Kilka dni temu do Opola dotarły natomiast pisma dwóch osób - członków grupy, którzy informują o wystąpieniu z niej.
- Wtedy grupa liczyłaby czternaście osób, a to niezgodne z prawem. Musi w niej być piętnastu ludzi - wyjaśnia Kunstler. - Właśnie dlatego została rozwiązana.
Ewa Michałek-Czerepak, pełnomocnik inicjatorów referendum, mówi krótko: - Załatwiono nas.
Dodaje, że dwie osoby wyłamały się, bo wybrano nowego dyrektora ZOZ-u (został nim Anatol Majcher).
W dniu, w którym grupa inicjatywna została rozwiązana, zawiązała się nowa ekipa, która chce odwołania rady powiatu głubczyckiego. Teraz liczy osiemnastu ludzi, którzy już zbierają podpisy pod nowym wnioskiem o odwołanie władz.

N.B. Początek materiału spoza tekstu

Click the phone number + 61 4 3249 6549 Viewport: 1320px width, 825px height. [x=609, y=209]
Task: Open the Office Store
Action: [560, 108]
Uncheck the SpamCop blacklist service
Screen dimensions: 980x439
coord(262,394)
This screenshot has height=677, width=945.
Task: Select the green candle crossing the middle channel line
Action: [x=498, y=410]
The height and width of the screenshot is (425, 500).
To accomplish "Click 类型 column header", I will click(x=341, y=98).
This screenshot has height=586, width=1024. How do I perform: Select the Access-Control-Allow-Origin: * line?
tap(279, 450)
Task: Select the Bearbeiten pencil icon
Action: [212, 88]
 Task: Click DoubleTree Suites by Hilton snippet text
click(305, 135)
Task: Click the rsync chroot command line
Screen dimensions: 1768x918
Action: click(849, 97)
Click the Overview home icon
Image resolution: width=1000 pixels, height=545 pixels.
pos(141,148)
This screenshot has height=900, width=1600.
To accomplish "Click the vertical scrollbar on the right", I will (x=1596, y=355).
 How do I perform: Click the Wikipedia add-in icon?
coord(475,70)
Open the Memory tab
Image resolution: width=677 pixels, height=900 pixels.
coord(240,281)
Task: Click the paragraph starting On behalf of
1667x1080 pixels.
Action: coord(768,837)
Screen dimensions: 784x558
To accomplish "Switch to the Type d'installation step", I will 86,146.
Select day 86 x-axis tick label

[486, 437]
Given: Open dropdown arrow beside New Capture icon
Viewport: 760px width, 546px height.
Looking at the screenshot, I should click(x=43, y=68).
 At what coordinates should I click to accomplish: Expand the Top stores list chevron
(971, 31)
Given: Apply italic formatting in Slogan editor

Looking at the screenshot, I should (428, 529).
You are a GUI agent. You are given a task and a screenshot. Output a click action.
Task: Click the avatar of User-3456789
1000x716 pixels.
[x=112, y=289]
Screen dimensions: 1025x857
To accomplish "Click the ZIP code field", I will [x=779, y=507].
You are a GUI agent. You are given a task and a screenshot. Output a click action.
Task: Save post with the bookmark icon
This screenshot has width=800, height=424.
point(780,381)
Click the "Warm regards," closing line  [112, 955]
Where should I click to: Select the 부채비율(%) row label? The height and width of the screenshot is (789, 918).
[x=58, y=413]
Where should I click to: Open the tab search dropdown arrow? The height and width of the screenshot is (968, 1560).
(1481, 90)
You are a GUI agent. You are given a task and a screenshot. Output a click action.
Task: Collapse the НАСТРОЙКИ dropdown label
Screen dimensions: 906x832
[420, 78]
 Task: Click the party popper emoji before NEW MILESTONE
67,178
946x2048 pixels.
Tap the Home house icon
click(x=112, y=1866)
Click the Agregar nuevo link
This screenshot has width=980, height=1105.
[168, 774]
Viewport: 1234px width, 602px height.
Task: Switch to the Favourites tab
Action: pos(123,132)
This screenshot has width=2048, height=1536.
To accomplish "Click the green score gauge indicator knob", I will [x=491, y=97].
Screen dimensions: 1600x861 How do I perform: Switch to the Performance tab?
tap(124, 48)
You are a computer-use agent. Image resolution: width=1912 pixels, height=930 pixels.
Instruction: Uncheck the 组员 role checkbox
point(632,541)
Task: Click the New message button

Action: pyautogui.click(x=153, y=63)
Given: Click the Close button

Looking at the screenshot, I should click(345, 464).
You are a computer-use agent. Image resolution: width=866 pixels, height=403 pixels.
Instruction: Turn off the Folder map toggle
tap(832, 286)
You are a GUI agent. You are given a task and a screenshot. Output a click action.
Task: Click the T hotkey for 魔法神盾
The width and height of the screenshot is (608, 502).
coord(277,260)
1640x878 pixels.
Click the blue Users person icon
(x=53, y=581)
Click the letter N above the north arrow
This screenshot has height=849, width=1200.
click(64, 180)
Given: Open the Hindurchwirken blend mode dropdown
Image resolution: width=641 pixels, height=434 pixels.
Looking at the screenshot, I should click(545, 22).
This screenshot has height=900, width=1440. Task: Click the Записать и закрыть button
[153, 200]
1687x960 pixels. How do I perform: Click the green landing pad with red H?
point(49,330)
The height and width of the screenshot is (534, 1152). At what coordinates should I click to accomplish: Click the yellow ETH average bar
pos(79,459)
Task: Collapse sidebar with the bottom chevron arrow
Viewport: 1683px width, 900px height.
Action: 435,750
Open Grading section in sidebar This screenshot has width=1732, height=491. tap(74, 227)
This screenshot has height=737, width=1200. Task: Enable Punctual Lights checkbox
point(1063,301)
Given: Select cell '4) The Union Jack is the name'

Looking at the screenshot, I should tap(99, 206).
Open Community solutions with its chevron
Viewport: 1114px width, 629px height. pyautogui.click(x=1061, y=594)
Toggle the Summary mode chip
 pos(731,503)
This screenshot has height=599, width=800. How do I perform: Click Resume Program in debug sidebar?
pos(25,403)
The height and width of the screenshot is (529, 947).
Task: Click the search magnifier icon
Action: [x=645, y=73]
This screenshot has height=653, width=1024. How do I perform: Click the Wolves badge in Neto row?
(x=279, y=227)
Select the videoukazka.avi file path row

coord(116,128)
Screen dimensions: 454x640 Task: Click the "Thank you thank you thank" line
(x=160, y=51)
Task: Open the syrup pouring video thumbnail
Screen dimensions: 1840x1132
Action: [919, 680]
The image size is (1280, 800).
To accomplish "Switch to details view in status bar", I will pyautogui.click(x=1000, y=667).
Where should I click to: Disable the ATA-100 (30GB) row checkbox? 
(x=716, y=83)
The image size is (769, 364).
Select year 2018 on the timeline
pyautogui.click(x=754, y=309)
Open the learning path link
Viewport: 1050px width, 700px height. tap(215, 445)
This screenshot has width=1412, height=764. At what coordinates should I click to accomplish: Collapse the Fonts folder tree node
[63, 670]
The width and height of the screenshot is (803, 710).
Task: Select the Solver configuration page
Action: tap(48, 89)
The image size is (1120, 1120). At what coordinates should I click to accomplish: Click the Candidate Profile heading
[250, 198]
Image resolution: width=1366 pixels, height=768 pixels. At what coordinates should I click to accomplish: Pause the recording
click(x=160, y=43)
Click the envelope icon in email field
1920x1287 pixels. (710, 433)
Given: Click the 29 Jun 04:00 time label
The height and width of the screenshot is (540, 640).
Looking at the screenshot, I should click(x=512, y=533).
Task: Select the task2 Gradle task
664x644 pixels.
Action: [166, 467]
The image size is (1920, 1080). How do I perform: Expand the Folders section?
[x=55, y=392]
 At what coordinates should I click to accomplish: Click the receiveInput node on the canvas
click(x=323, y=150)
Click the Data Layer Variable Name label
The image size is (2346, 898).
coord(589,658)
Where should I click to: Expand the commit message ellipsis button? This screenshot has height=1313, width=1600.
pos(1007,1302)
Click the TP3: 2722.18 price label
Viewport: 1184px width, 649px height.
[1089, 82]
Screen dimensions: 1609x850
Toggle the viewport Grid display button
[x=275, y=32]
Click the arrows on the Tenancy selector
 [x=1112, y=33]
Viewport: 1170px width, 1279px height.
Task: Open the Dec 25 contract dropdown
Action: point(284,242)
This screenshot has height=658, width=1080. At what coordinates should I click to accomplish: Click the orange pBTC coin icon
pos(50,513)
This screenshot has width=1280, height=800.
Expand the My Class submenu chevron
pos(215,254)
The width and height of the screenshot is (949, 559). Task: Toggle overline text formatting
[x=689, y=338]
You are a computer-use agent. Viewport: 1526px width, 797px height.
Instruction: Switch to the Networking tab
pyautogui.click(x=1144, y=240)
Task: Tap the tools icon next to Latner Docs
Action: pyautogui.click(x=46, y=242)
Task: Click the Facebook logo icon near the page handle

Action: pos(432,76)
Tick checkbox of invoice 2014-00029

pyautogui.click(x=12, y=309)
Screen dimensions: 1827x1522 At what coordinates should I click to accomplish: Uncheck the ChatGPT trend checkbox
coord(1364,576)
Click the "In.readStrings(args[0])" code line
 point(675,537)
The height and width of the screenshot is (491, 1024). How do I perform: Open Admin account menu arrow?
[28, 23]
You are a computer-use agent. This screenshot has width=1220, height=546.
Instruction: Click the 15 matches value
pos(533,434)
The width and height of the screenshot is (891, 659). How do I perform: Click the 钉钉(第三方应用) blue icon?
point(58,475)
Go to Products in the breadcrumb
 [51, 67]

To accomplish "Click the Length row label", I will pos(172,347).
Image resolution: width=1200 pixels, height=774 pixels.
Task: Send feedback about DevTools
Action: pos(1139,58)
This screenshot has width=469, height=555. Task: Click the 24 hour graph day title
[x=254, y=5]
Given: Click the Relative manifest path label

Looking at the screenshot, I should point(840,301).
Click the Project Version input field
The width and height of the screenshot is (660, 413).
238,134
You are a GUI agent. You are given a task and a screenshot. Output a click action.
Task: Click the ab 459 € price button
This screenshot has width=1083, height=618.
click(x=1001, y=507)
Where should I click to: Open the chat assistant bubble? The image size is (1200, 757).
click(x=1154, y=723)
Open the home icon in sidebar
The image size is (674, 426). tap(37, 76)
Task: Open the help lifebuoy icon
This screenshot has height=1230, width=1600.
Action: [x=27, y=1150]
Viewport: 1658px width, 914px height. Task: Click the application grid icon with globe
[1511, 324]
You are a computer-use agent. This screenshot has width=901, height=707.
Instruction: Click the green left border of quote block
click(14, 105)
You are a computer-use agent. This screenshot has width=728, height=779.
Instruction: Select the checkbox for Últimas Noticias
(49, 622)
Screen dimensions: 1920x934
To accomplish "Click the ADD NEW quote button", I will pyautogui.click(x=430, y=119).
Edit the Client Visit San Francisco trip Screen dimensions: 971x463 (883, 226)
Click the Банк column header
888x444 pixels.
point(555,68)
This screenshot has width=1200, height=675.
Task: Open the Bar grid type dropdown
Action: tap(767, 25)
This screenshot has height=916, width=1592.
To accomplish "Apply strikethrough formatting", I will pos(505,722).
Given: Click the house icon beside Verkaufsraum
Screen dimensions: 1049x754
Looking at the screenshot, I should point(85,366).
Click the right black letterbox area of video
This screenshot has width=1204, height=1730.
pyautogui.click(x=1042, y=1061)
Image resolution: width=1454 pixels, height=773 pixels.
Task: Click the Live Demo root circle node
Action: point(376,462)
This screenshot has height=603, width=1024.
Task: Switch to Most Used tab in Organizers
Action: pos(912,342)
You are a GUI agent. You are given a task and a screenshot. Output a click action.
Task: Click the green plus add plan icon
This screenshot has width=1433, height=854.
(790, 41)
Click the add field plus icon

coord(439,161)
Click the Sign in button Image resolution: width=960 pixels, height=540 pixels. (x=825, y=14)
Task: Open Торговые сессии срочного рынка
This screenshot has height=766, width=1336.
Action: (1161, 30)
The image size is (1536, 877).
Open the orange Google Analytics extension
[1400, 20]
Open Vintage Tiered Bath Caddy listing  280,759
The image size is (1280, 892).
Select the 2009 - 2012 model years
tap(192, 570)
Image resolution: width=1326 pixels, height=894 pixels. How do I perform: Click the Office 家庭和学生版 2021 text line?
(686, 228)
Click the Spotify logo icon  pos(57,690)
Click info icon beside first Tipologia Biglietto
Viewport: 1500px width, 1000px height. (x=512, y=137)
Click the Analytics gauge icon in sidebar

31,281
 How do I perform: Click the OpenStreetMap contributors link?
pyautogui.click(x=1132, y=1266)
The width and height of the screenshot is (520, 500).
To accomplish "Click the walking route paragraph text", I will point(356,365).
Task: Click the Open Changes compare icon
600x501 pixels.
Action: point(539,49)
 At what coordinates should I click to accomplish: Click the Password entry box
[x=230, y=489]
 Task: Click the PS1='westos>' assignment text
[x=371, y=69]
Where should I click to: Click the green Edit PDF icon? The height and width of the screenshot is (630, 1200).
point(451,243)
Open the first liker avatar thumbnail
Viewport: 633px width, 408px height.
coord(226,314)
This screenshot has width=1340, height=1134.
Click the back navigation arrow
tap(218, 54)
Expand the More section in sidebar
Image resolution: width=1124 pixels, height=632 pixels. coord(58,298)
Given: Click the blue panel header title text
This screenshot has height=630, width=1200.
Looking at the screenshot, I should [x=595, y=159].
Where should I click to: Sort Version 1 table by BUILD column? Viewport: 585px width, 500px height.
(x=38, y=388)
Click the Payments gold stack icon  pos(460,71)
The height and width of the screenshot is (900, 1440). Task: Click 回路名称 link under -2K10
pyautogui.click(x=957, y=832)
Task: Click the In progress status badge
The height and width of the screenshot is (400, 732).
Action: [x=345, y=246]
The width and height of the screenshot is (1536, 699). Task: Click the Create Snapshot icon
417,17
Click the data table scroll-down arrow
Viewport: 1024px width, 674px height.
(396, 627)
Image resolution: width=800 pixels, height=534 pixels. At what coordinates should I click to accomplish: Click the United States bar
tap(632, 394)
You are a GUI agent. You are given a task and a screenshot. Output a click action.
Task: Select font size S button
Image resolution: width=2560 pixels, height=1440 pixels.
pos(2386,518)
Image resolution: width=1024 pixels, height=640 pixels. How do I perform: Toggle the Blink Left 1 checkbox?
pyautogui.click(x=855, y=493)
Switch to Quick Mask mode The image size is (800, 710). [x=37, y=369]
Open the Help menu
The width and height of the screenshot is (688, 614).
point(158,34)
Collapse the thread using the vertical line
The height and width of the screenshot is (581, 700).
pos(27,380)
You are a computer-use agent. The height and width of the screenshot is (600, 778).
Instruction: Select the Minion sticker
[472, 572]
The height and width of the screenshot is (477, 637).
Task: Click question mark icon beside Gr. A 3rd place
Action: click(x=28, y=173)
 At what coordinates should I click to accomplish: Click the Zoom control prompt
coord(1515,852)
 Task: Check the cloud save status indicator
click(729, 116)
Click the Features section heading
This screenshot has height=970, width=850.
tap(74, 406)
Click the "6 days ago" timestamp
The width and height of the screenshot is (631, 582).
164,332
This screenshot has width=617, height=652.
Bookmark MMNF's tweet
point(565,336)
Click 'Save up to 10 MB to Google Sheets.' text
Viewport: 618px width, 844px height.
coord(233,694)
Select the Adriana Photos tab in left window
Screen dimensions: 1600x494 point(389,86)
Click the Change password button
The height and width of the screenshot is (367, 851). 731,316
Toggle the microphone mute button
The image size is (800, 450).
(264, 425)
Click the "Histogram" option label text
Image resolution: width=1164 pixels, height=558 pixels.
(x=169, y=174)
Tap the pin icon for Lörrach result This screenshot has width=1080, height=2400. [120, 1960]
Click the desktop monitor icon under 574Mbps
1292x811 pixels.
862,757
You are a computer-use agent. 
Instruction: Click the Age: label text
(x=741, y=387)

- Zarzucamy samorządowcom, że źle zarządzają powiatem i służbą zdrowia - mówi Michałek-Czerepak. - Są aroganccy, stosują mobbing wobec pracowników.
Wczoraj starosta Dariusz Kaśków był nieuchwytny. Miesiąc temu stwierdził, że argumenty inicjatorów referendum są wyssane z palca, a cała sprawa ma charakter polityczny.
CO TERAZ?
Grupa ma czas na zebranie 3992 podpisów (10 procent mieszkańców powiatu) do 7 września. Inicjatorzy deklarują, że mają już połowę. Potem - jeśli wszystkie formalne warunki zostaną spełnione - w ciągu 30 dni powinna zostać wyznaczona data referendum. Głosowanie wówczas mogłoby się odbyć pod koniec września albo w październiku. Aby referendum było ważne, do urn powinno pójść 30 procent osób uprawnionych do głosowania (około 12 tysięcy mieszkańców powiatu). By odwołać radę powiatu musiałaby się za tym opowiedzieć połowa głosujących (co najmniej 6 tysięcy ludzi).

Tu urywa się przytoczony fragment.